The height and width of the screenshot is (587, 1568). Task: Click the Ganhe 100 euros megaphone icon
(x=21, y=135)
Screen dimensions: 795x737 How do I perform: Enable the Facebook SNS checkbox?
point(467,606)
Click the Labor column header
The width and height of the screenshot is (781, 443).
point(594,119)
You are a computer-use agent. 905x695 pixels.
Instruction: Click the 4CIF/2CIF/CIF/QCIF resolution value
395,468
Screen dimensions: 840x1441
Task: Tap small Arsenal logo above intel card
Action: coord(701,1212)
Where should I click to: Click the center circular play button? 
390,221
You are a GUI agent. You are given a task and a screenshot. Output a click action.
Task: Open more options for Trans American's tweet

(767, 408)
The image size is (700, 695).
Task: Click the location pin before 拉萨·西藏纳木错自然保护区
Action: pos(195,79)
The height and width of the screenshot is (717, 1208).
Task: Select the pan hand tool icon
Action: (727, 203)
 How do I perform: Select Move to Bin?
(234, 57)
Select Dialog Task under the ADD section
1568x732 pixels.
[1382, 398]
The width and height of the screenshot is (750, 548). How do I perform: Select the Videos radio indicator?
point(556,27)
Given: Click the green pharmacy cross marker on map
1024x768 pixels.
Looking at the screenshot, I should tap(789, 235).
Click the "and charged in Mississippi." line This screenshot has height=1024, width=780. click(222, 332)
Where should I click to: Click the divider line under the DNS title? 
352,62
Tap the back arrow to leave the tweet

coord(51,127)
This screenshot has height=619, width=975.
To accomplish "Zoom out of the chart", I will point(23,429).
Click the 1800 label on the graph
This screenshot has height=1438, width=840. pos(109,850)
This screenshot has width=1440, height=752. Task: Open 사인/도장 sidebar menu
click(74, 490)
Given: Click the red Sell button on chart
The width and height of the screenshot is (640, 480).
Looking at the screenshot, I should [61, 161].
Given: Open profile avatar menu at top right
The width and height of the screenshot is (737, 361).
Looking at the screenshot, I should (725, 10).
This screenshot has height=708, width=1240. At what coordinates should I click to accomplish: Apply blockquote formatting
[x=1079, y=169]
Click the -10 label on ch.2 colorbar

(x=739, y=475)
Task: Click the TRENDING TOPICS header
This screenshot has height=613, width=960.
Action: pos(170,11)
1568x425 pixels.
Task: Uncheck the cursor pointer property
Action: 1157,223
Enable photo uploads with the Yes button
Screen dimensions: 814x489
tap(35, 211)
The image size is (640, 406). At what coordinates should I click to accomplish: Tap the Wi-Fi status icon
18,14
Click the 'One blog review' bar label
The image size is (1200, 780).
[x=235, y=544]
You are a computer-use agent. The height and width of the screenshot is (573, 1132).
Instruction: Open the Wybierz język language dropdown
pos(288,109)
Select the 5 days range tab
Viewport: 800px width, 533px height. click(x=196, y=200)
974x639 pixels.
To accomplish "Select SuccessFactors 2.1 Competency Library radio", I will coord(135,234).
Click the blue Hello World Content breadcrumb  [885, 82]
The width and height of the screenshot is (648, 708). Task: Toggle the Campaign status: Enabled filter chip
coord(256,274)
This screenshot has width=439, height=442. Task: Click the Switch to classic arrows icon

■ ■ ■ ■

• [Instructions for the task]:
Copy each line of the records containing the string "computer".

• [Written response]:
You are a computer-use agent. 905x695 pixels.
You are a computer-use agent. The height and width of the screenshot is (573, 1132).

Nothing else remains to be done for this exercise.